2. Posted by Tim Prust on Sunday 27th September 2009 16:46
My e-wife had me on a discover card as an authorized borrower. Which should have been removed 30 days after the divorce. Which she stopped paying on 1 year later. Which was reported to my credit report. Now what do I do? Thanks Tim
3. Posted by Bill on Sunday 27th September 2009 22:14
The Visa account is subject to the "stay" ordered by the bankruptcy court. It is not surprising that your bank is not sending you statements or otherwise communicating with you with the stay in place. I suggest you speak to your divorce attorney about this matter. My guess -- note that word choice -- is that your attorney will recommend you to cease making payments until your ex-spouse's bankruptcy case is finalized and the Visa account in question is discharged (or not). If you are a co-signer (and not just an authorized user) of the Visa account, you are liable for any amount not discharged in a Chapter 13 bankruptcy.
4. Posted by Bill on Sunday 27th September 2009 22:27
Tim, I think you have a bigger problem than a derogatory entry on your credit report. You may be liable for the balance on the Discover card if your ex-spouse has defaulted. I suggest you consult with your divorce attorney to learn your rights in your state if that's what happened here. If not and the account is now current, then I suggest you dispute the listing. See the dispute listing sample letter at the Bills.com Debt Do-it-yourself center.
5. Posted by John on Saturday 7th November 2009 13:17
Along the same lines, my wife has a credit card that I do not have access to use. She uses it to make purchases for herself and the family. We live in a community property state. Since I am equally responsible for the bill, do I have a legal right to the statements? I've talked to the credit card company and they refuse to give me any information since I am not an authorized user. This account showed up on my credit report with a balance of 25K hence my concern.

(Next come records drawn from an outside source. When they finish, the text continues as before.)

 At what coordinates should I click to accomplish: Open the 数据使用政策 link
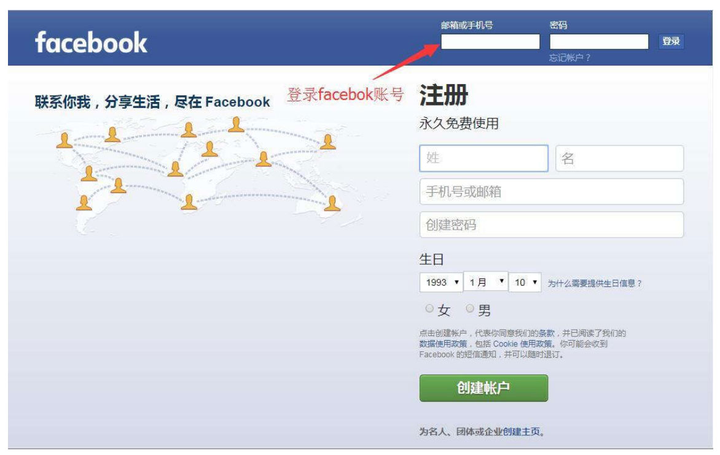[x=443, y=344]
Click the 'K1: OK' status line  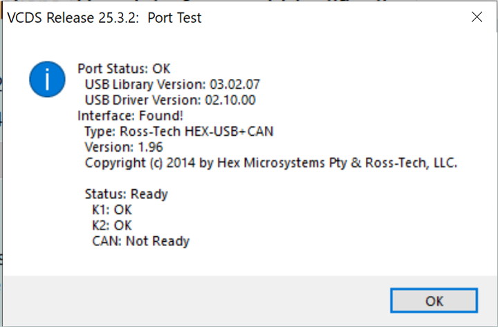pyautogui.click(x=111, y=210)
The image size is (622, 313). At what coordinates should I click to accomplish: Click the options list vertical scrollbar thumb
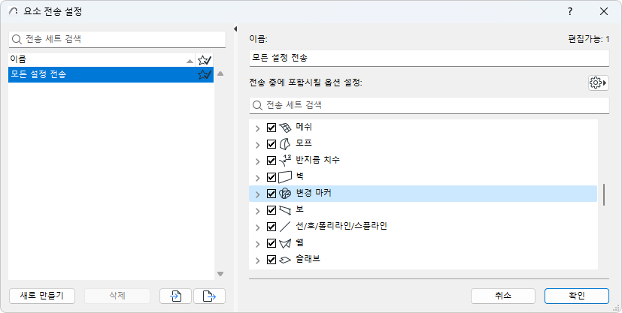click(x=604, y=194)
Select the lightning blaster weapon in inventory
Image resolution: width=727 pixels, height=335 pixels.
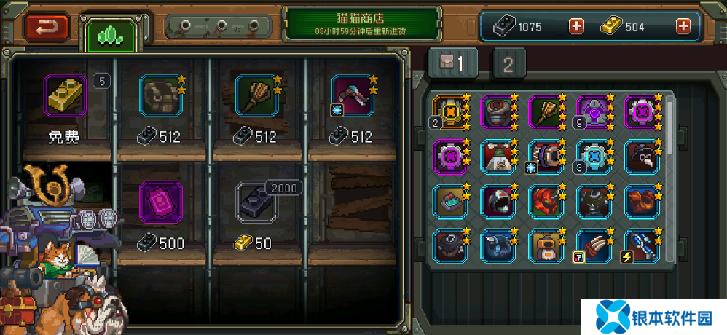click(642, 246)
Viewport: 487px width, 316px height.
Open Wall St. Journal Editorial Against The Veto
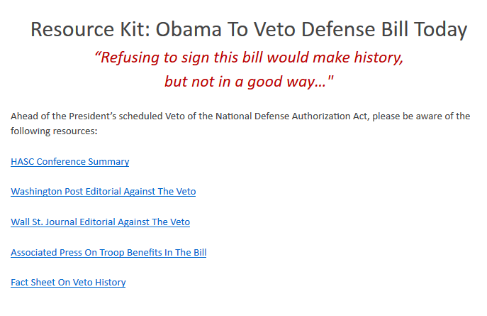(101, 222)
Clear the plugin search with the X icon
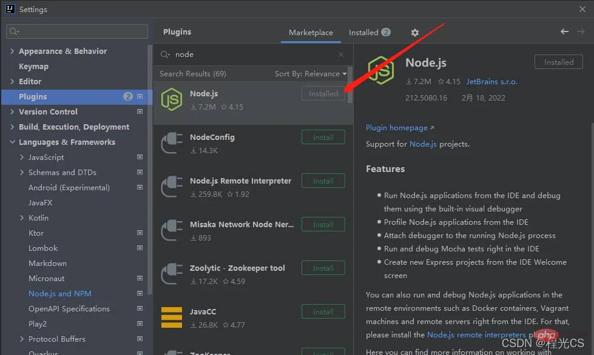 [341, 55]
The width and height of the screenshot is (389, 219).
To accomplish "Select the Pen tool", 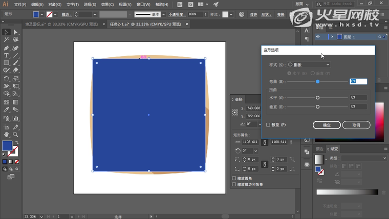I will (x=6, y=48).
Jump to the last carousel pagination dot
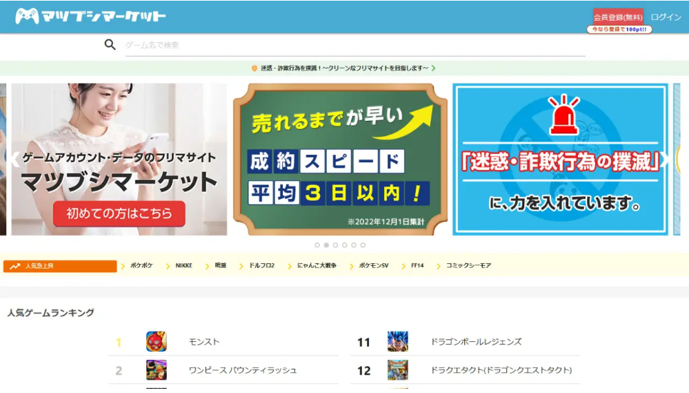Image resolution: width=689 pixels, height=393 pixels. pos(363,245)
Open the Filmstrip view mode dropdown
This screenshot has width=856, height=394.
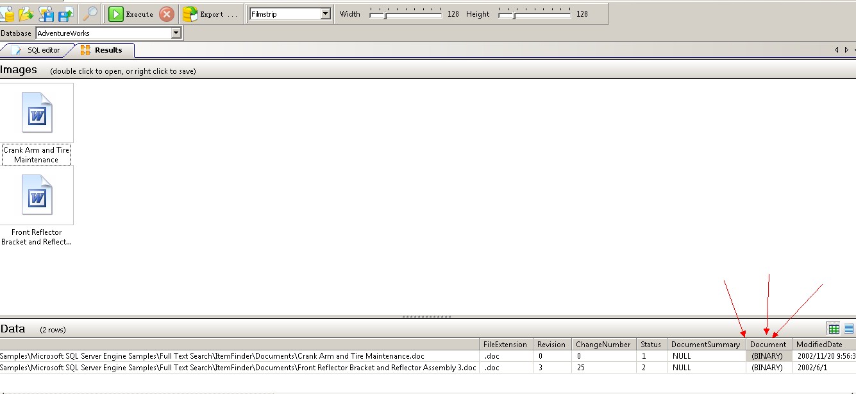tap(325, 13)
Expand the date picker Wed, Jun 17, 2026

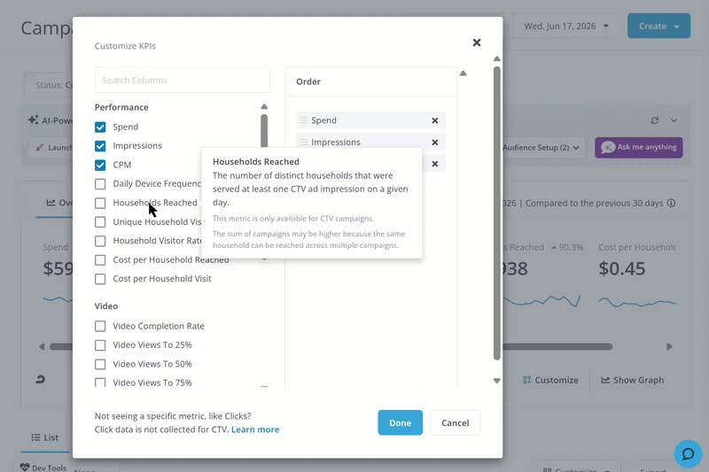pos(566,27)
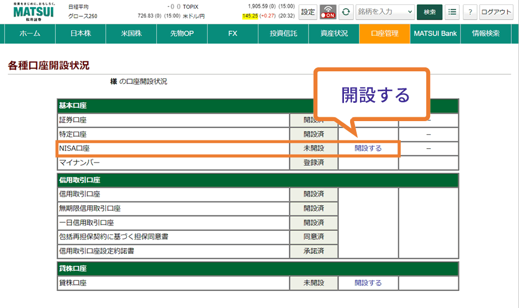The image size is (519, 308).
Task: Click the green 検索 search button
Action: 430,12
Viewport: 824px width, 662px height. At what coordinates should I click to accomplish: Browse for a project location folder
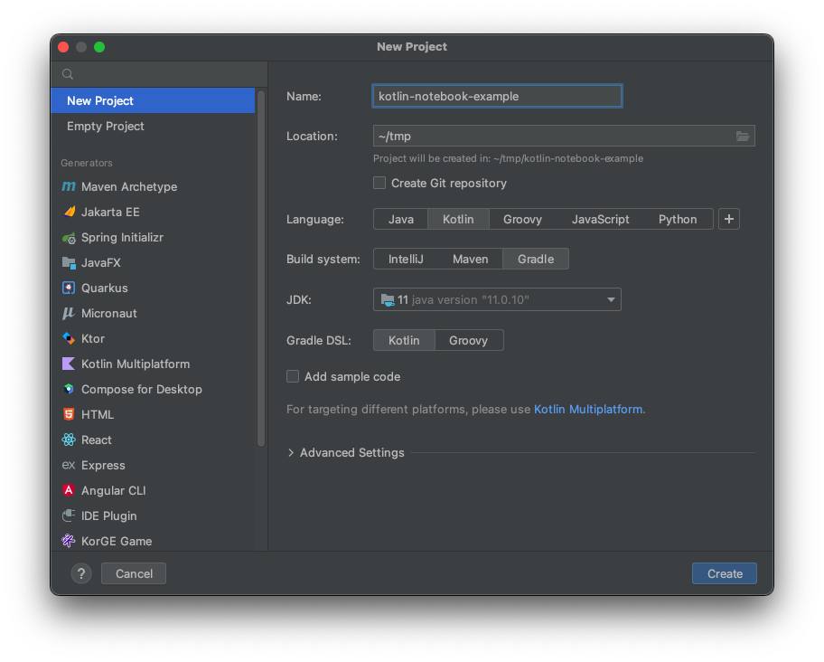coord(743,136)

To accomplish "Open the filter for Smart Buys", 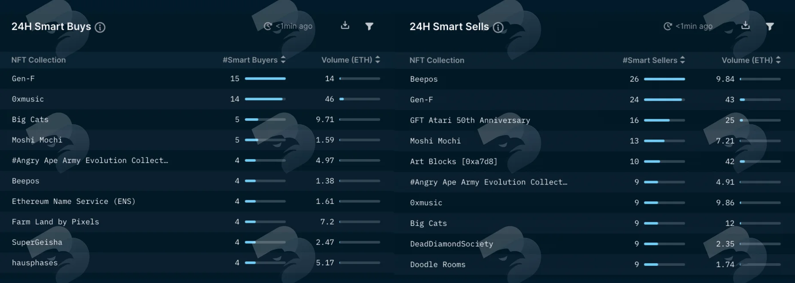I will pos(369,26).
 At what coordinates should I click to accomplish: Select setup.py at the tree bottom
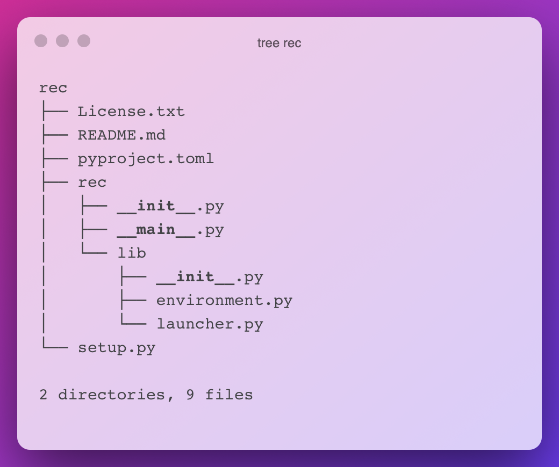[x=117, y=348]
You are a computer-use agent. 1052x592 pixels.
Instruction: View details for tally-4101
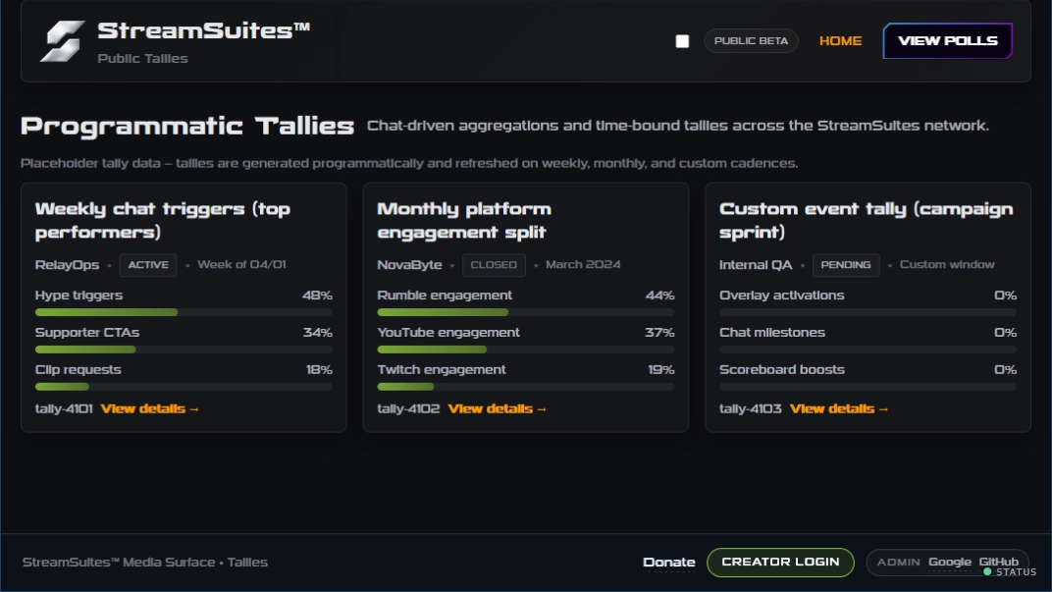149,408
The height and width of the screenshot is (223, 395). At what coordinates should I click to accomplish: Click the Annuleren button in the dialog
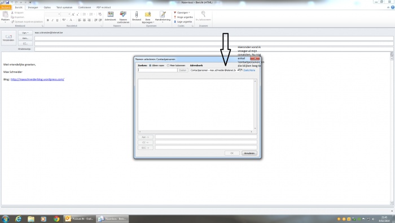(249, 153)
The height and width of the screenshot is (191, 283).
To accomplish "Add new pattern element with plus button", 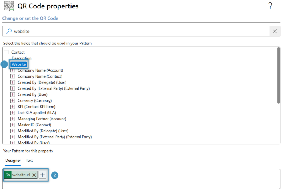I will tap(43, 175).
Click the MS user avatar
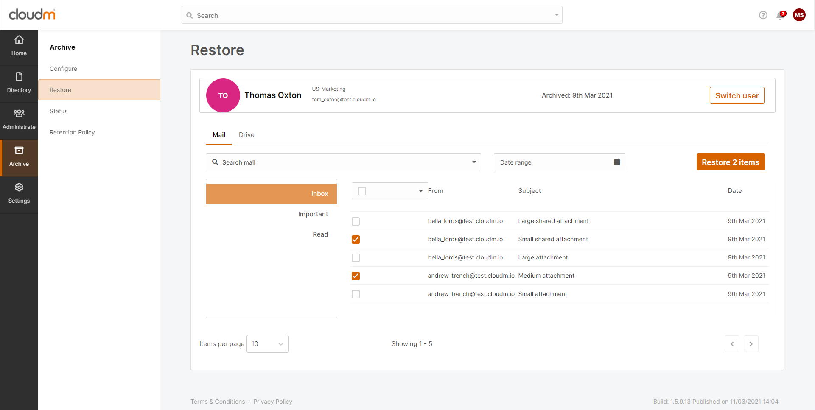This screenshot has width=815, height=410. (x=799, y=15)
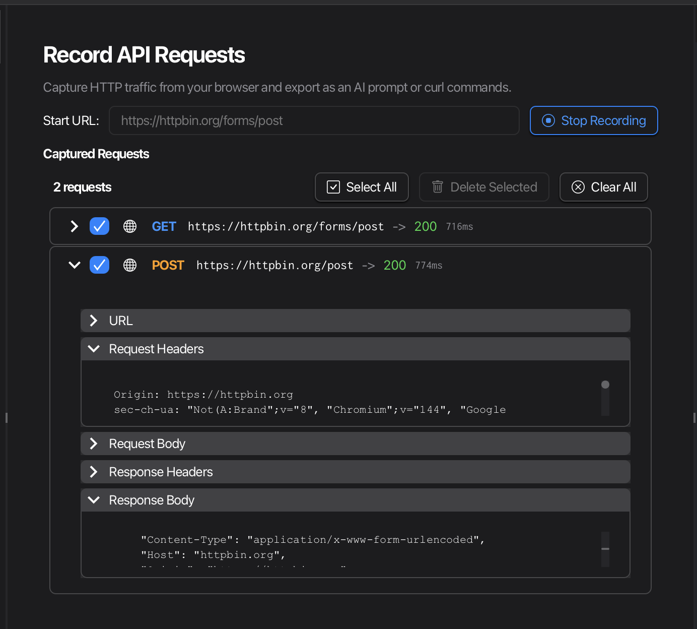Click the trash can icon in Delete Selected
Image resolution: width=697 pixels, height=629 pixels.
[x=438, y=187]
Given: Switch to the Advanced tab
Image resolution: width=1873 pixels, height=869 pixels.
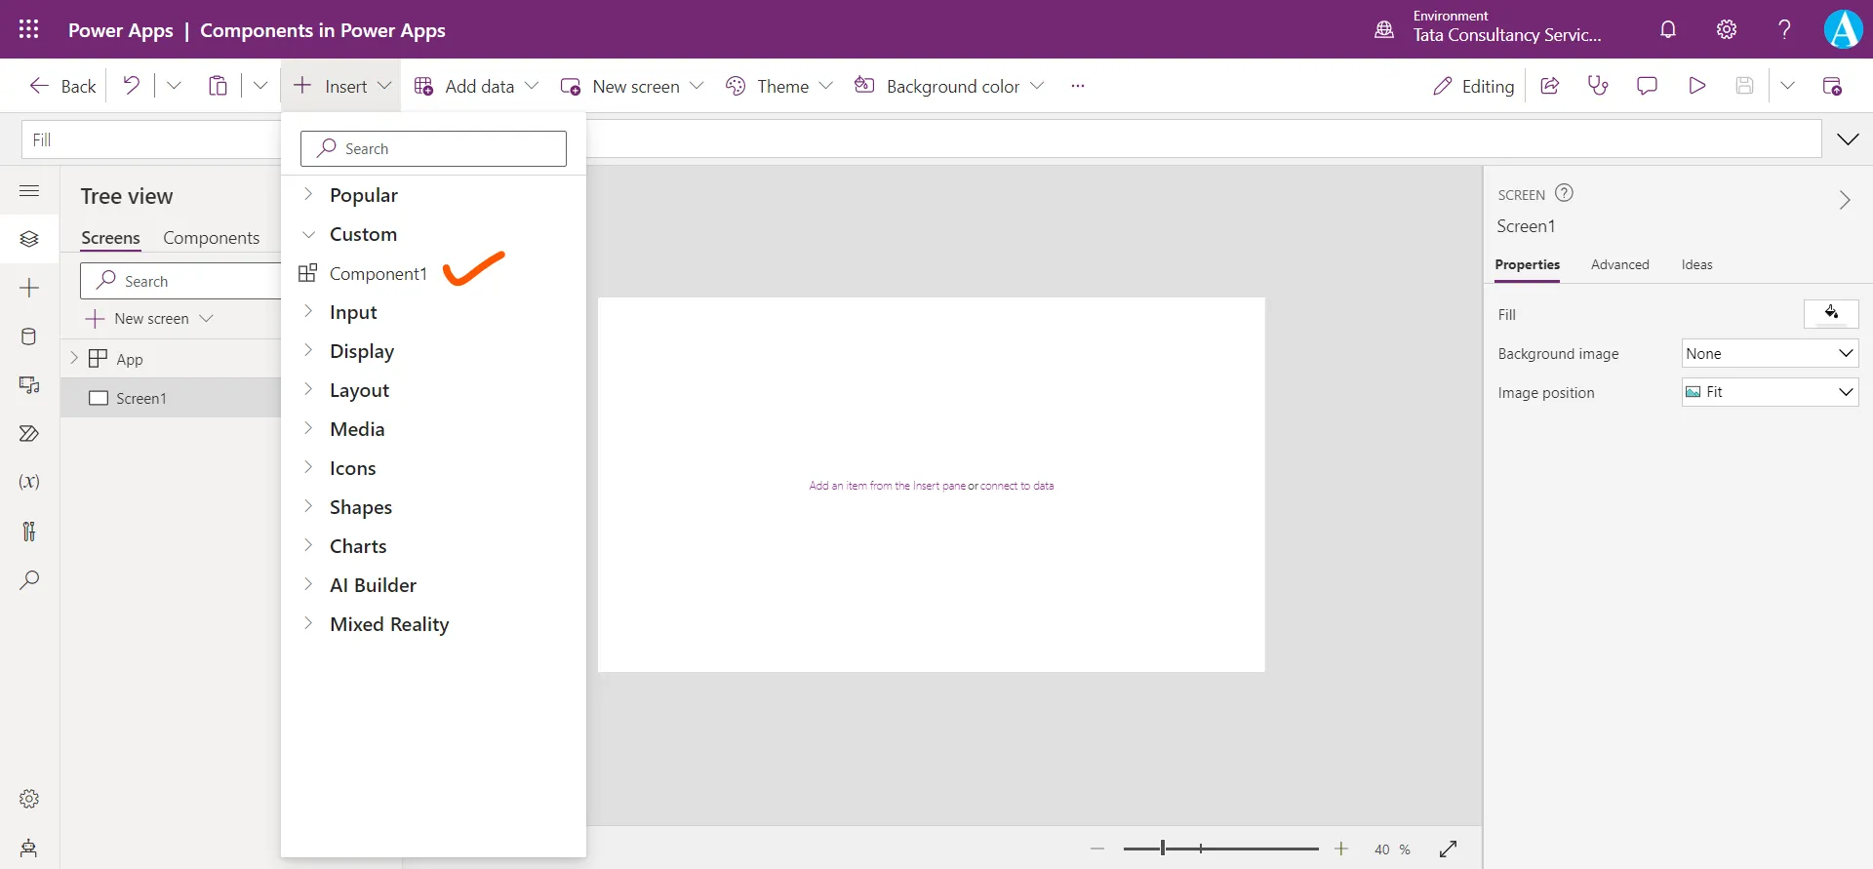Looking at the screenshot, I should [x=1619, y=264].
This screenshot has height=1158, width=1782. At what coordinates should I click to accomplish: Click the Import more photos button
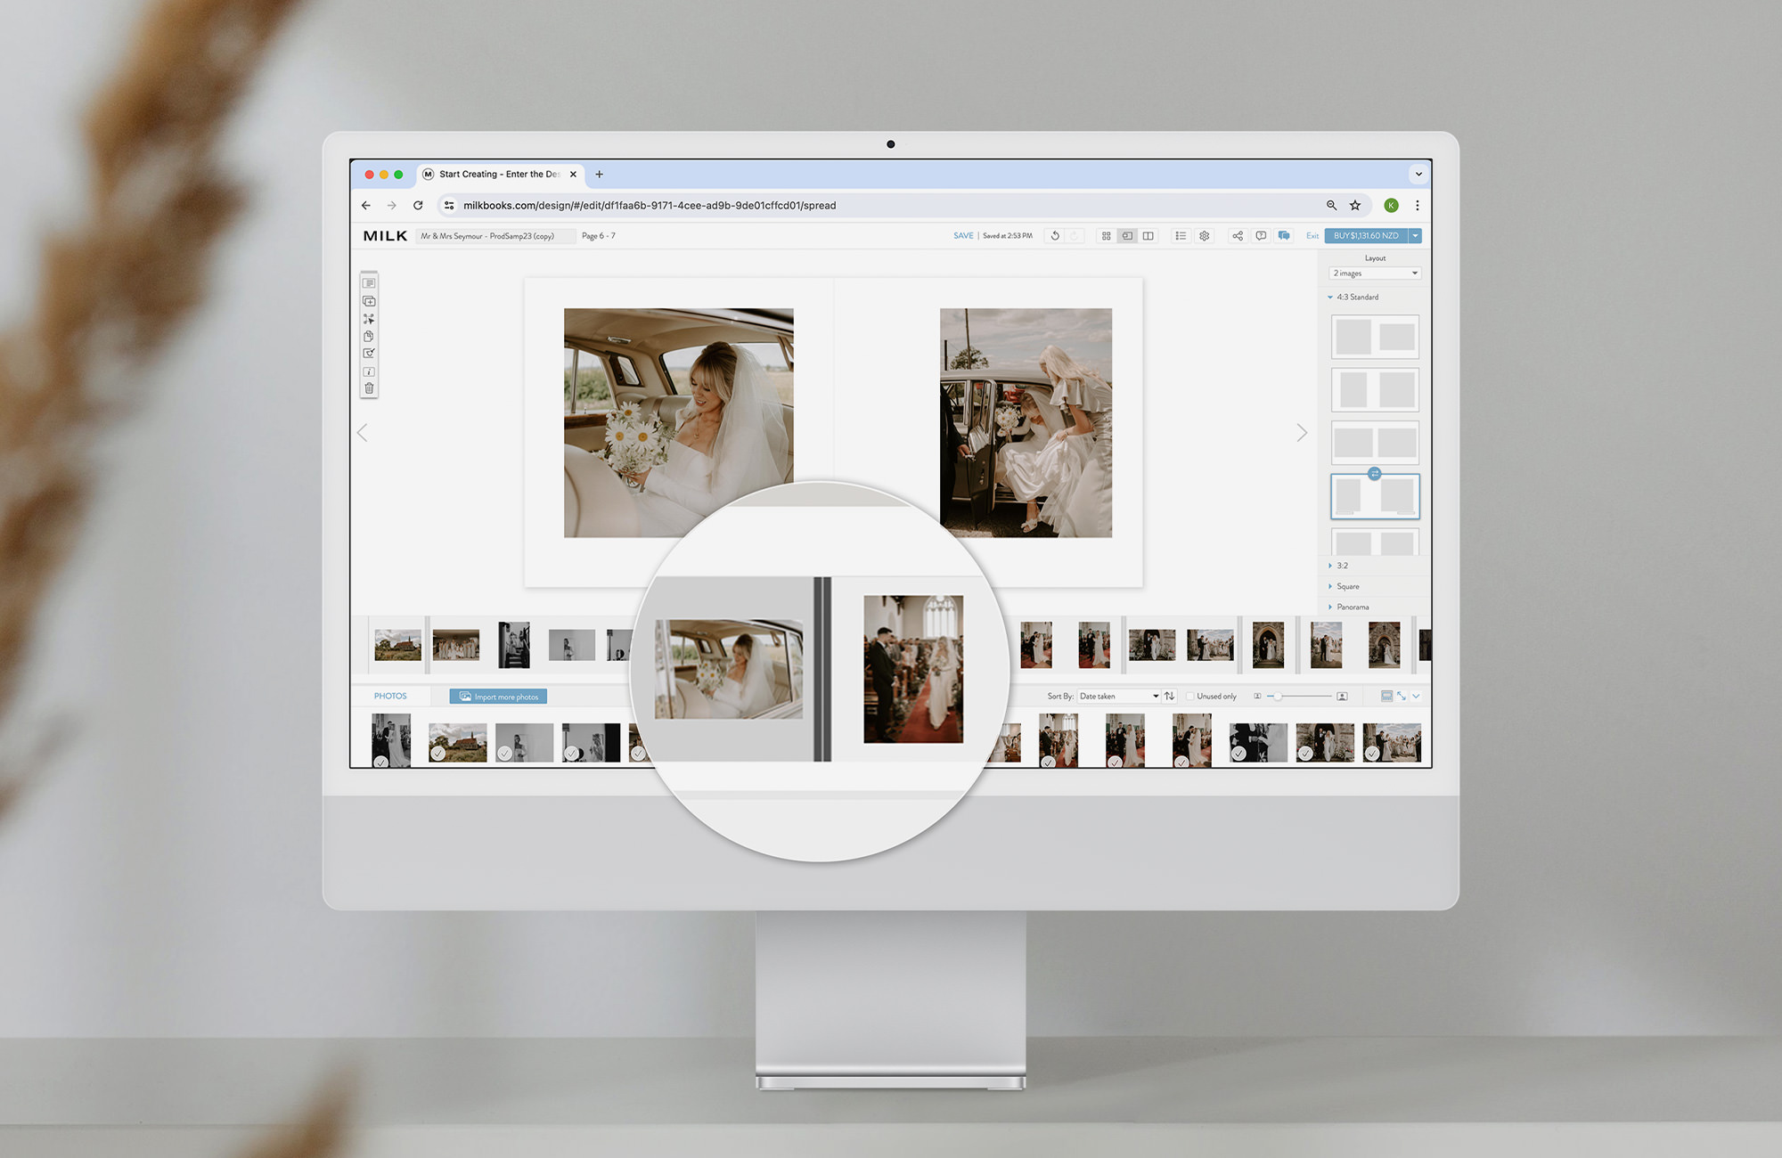click(x=498, y=696)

6. Posted by Bill on Monday 9th November 2009 12:08
This question stumps me. You say you are neither a co-signer or authorized user, but this account appears on your credit report. This is a long-shot, but you mentioned you reside in a community property state. Which one?
Update: The reader followed up with this clarification: The reader was a an authorized user of the account in the past, but had since been removed. In light of this additional fact, it is clear that the credit bureau is uninformed of your new status. Send the credit bureaus reporting this erroneous information a "dispute listing" letter, a sample of which you can find at the Bills.com self-help center.